__Task to carry out__: Could each record be restated word for word?

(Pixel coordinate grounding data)

-- Opening Marker --

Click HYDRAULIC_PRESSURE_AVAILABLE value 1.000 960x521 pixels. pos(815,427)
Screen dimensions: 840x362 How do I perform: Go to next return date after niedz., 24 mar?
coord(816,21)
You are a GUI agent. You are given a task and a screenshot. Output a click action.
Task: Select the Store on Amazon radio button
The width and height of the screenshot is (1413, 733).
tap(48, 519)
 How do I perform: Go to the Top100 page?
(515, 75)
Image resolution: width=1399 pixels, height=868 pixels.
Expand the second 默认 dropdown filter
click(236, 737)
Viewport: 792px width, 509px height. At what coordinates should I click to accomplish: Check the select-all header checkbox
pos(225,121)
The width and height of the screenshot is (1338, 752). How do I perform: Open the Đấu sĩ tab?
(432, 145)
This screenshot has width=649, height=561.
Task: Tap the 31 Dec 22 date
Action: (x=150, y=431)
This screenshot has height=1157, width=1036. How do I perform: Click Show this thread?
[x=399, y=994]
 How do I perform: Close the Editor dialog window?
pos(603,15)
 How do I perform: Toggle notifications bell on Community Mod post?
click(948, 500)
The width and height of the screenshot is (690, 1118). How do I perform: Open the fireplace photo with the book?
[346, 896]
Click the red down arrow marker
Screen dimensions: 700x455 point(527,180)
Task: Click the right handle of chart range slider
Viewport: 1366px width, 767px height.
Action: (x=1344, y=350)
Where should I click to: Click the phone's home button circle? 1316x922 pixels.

-- Closing Marker --

__Output for this exercise__:
Click HYDRAULIC_PRESSURE_AVAILABLE value 1.000 960x521 pixels. pos(815,427)
Screen dimensions: 840x362 How do I perform: Go to next return date after niedz., 24 mar?
coord(816,21)
You are a GUI agent. You are given a task and a screenshot. Output a click action.
Task: Select the Store on Amazon radio button
The width and height of the screenshot is (1413, 733).
tap(48, 519)
 How do I perform: Go to the Top100 page?
(515, 75)
Image resolution: width=1399 pixels, height=868 pixels.
Expand the second 默认 dropdown filter
click(236, 737)
Viewport: 792px width, 509px height. At what coordinates should I click to accomplish: Check the select-all header checkbox
pos(225,121)
The width and height of the screenshot is (1338, 752). How do I perform: Open the Đấu sĩ tab?
(432, 145)
This screenshot has width=649, height=561.
Task: Tap the 31 Dec 22 date
Action: (x=150, y=431)
This screenshot has height=1157, width=1036. How do I perform: Click Show this thread?
[x=399, y=994]
 How do I perform: Close the Editor dialog window?
pos(603,15)
 How do I perform: Toggle notifications bell on Community Mod post?
click(948, 500)
The width and height of the screenshot is (690, 1118). How do I perform: Open the fireplace photo with the book?
[346, 896]
Click the red down arrow marker
Screen dimensions: 700x455 point(527,180)
Task: Click the right handle of chart range slider
Viewport: 1366px width, 767px height.
Action: (x=1344, y=350)
Where should I click to: Click the phone's home button circle? 1316x922 pixels.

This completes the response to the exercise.